There is important assumption in the statement of adjustments – We normally calculate on a “paid basis”.
We assume that the vendor has paid all the rates and taxes. This is may not be the case, but more on that further down.
Firstly, we work out the daily rate for the rates. We then multiply this by the days the purchaser owns the property for in that period.
In a simple example – if the Vendor owned the property for half the year, they would pay for their 183 days and the purchaser would pay for the other half of the year. ie 182 days.
This would be calculated on the Statement of Adjustment as:
|Council Rates||$1000 per annum|
|Purchaser Allows*||182 days at $2.739||$498.63|
*The purchaser is normally always allowing (or paying) the vendor the money in this section as we have assumed that the rates are paid.
It would look simpler if all the authorities had the same dates and time periods, but they don’t. So, it can look a little messy.
If you look at each line item it will have the dates and amount for each rating period.
For a water bill this may have a few different items such as parks and drainage. Some are annual charges and others are quarterly charges. An owners corporation fees might be monthly, quarterly or even annually.
This is typically done for the Council Rates, Water Rates, Owners Corporations and Land Tax. There can be other fees noted such as discharge of mortgage fee.

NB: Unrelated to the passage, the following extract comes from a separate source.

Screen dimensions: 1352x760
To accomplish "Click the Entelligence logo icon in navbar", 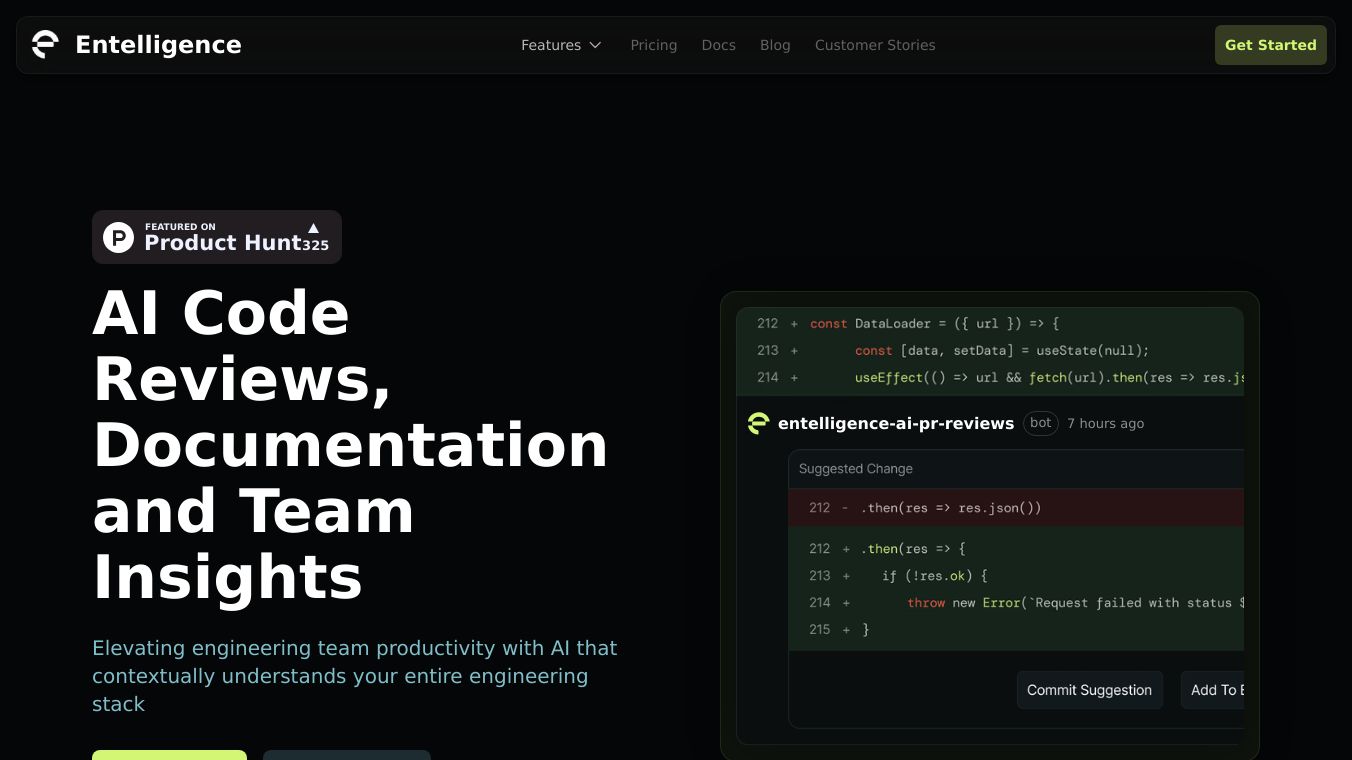I will tap(45, 45).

|Continuing with our simple example we have the:|
|Property Purchase Price||$300,000|
|Amount due to the Vendor at settlement||$270,498.63|
Since we assumed that the vendor paid all the rates we need to check they HAVE actually paid all the rates.
If they haven’t paid them we need to get that money back from the Vendor. Any money for outstanding rates needs to come out of the Vendor’s money owing to them.
We deduct this directly from the vendor.
Once these outstanding balances have been paid the vendor directs us on how to pay the balance of monies to them.
|Amount Due to the vendor at settlement:||$270,496.86|
|Melbourne City Council||$1,000.00|
|Balance owing to Vendor||$267,500.00 **|
**this is vendor money and they can direct this how they choose. They will often pay their bank; their conveyancing lawyer and take the rest of the monies themselves. If they are buying another property, they may make money out for their next purchase.
This is all done so that at the day of settlement there are no rates, taxes or fees owing against the property.
The vendor has paid their share of the rates and the rates are now all paid up until the new rating period.
After all the rates and outgoings are paid the Vendor can tell us how to divide the settlement funds due to them ($269,498.63 in the example below).
This is a final version of what the simple Statement of Adjustment would look like…
It is quite unfortunate for home owners that they also have to pay for land tax even if they are going to live in the property. This can be significant amount if you are buying a property that is subject to land tax. You won’t have to pay land tax for the subsequent years as you are living in the property, but you do have to pay a share for the year in which you first buy the property.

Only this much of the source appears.